Brief History of Santa Clara de Asís

It was the intention of the padres to found another mission in pretty meadowland a few miles south of San Francisco Bay as soon as the San Francisco mission was well established. The mission of Santa Clara indeed was established only three months later on January 12, 1777. To the dismay of the missionaries, in six more months there arrived a large group of colonists from Mexico. The padres did their best to keep the mission and the pueblo separated, well knowing the detrimental influence of civilians on the neophytes. Ultimately, mission and pueblo grew into the twin cities of Santa Clara and San Jose.

Interior detail at Mission Santa Clara de Asís

In 1784 the mission had to be abandoned because of damage from a great flood.
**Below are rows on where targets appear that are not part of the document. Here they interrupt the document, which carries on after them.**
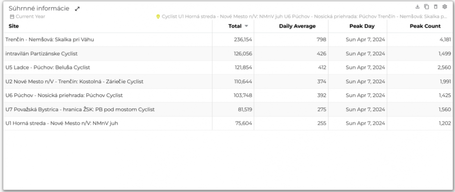Click the calendar icon beside Current Year
Viewport: 455px width, 192px height.
[12, 17]
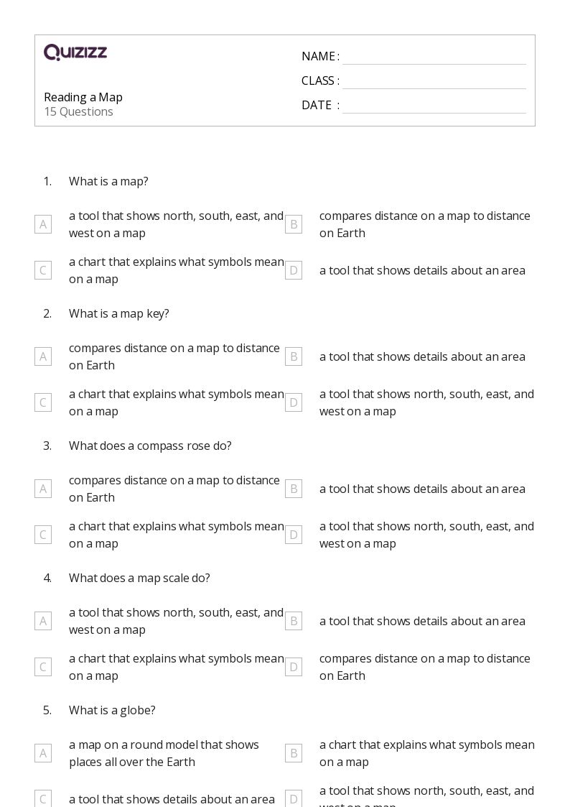Viewport: 570px width, 807px height.
Task: Click the NAME input line
Action: click(x=434, y=57)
A new site on higher ground was soon occupied, with the help of skilled artisans from the pueblo whose work gave the buildings a much more professional appearance. Yet this skill came to naught in 1818 when an earthquake effectively destroyed the mission again. With seemingly boundless energy the padres built a third time, with everything completed by 1825.
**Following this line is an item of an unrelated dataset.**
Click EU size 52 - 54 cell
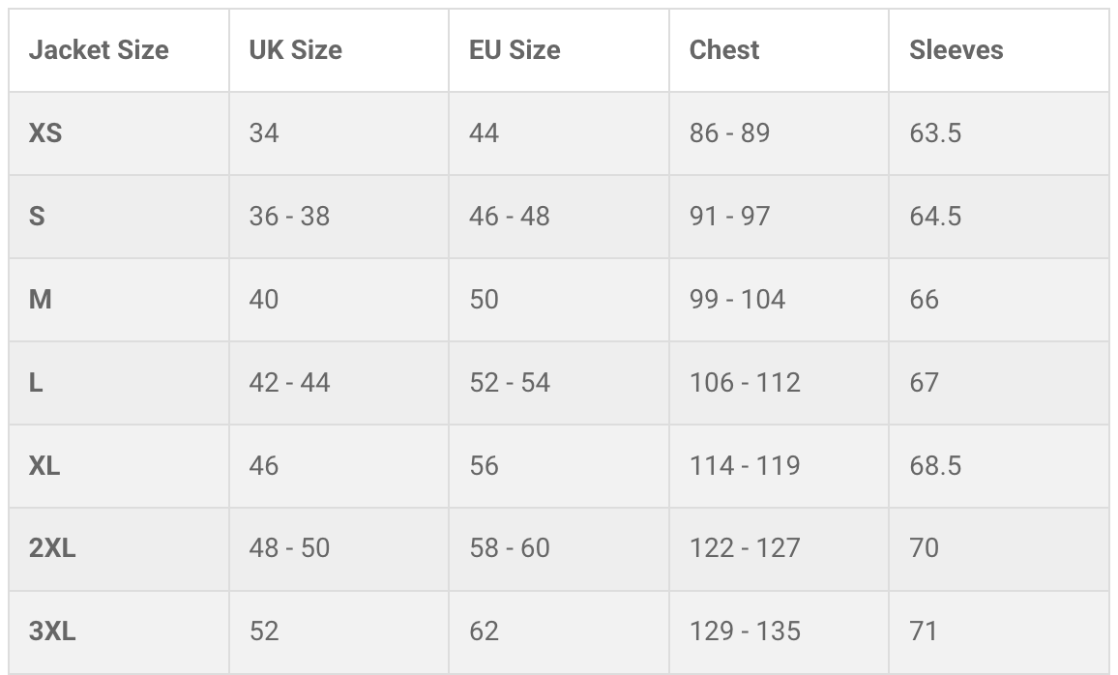 click(x=509, y=382)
Natural disasters did not prevent Mission Santa Clara from achieving great prosperity, being exceeded at the time only by San Gabriel in the importance of its possessions. Under Mexican authority mission activity disappeared, however. In 1851 the property was given to the Jesuits who founded, and still maintain, the University of Santa Clara on the old mission site. Today a section of garden wall on the campus is all that remains of original mission buildings. Today’s university chapel was built after the fire of 1926 and its design is a faithful reproduction of the old mission church of a century earlier. The bell tower contains the original bells sent from Spain so long ago.